# Gloria Naugle



## MoreWater (Oct 15, 2006)

I have one that I got in spike in June last year, but of course I haven't been able to get it to bloom again. Putting aside for a moment that it needed more light and water this growing season..., I've got a couple of apartment questions:

- does anyone grow and bloom it in an apartment with no nightly temp drops? (in other words, does it think it's a masdie and need cooler nights to bloom?)
- does it need special winter care? more than a general "slightly cooler and drier"?

Looking at the parents, I guess there may be quite some variation depending on the cross....

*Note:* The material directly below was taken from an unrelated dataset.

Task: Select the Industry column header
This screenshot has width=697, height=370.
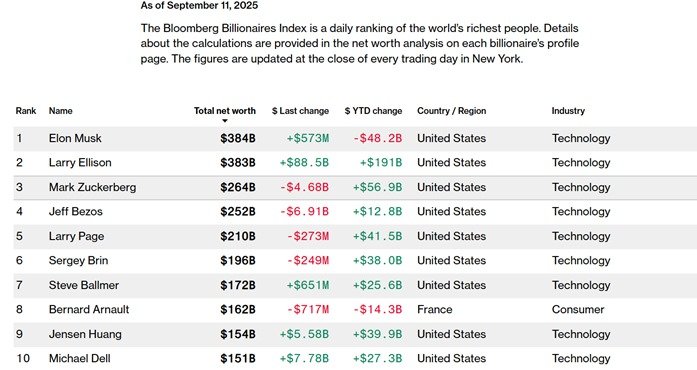Action: click(x=568, y=111)
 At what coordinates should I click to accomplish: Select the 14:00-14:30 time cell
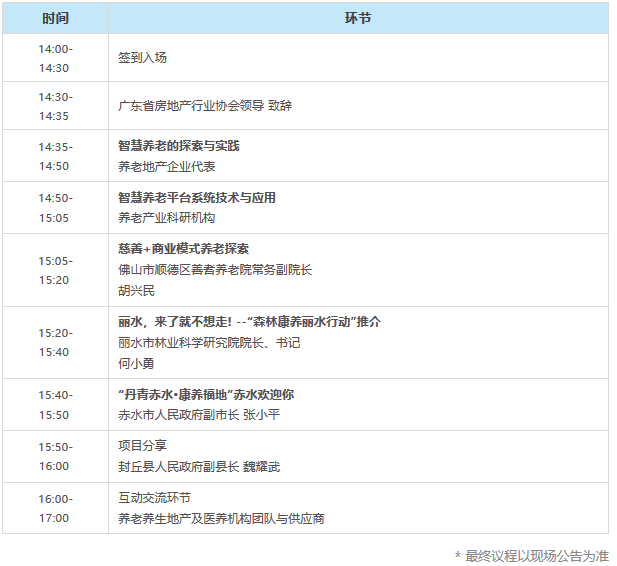55,58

Last year was the plant's first blooming and I had abnormalities on every flower  I was hoping to see it bloom again soon so I could decide whether or not to keep it......

Parents are unknown:


----------



## Ron-NY (Oct 15, 2006)

wish I could give you some help but I still haven't been able to get mine to bloom. It can be a stunning cross. Roth crosses aren't the most reliable bloomers but yours has bloomed before and that is a plus!


----------



## Heather (Oct 15, 2006)

Ron, what do you do about a chill for your roths and their hybrids? Have you found that helpful?


----------



## Ron-NY (Oct 15, 2006)

night temps are down to 60


----------



## Jon in SW Ohio (Oct 15, 2006)

A local guy who has much better luck blooming these guys than I do said his secret is a 20 degree day/night temperature difference for a few weeks. He recommended 60 at night and 80 during the day, or better yet 50 at night and 70 during the day.

Jon
________
DODGE ARIES


----------



## Heather (Oct 15, 2006)

Jon in SW Ohio said:


> A local guy who has much better luck blooming these guys than I do said his secret is a 20 degree day/night temperature difference for a few weeks. He recommended 60 at night and 80 during the day, or better yet 50 at night and 70 during the day.
> 
> Jon



I'm doing about 75-80° during the day and about 58° at night. Hoping to get a couple of my non-blooming roth primaries to bloom. The Julius *may* have a sheath but it's playing hide and seek down in the crown.


----------



## MoreWater (Oct 15, 2006)

thanks. 20 degrees diff is sooooo impossible in a highrise. I have lights on a timer, but I think I need to hook up not only the fans and misters, but also a shelf that automatically moves up during the day and down to the floor by the balcony door at night. 

so Roths want that too? for some reason I thought it was the micranthum that really wanted the cool nights.


----------



## SlipperFan (Oct 16, 2006)

Nice markings on that flower!


----------



## johnndc (Oct 16, 2006)

Ki, I put my gloria naugle outside this fall, so it could get a good temp drop - no budds yet, but you can get the temp diff in the spring and fall outside.


----------



## MoreWater (Oct 16, 2006)

actually no, I can't. My balc gets no sun at all spring and fall... which means too things (1) not enough light and (2) day highs are lower because it's cool damp Solid Urban Shade all day. Day/night difference frequently run between 5-15 degrees, so for a 20 degree diff, you really need the sun.


----------



## Gideon (Oct 16, 2006)

Lovely, I am also trying to bloom my variegated one


----------



## Eric Muehlbauer (Oct 16, 2006)

If you have any outdoor access, use it...it may not seem like much, but a natural temperature difference, compared with air movement, works wonders. Don't underestimate your light either...outdoor shade can supply lots more light than you think. If I were you, I'd put the plant outdoors as soon as night temp's settle above the 40's.....and leave it outdoors until the temps go back to the 40's on a consistent basis....occasional cold snaps will not hurt, and may help. Take care, Eric


----------



## MoreWater (Oct 16, 2006)

had no idea there were variegated ones....

Eric - I did put it out this fall, and it did look happier... but the light is actually seriously bad. When the sun's height changes (ie, if it's not summer), the sun literally does not rise above the other wing of the building, and by late morning, it is both behind the other wing and hidden by the overhang. During the summer, none of the orchids (other than the hot hot growers) like the heat outside so I usually bring them in. I think I might even try the office window next....


----------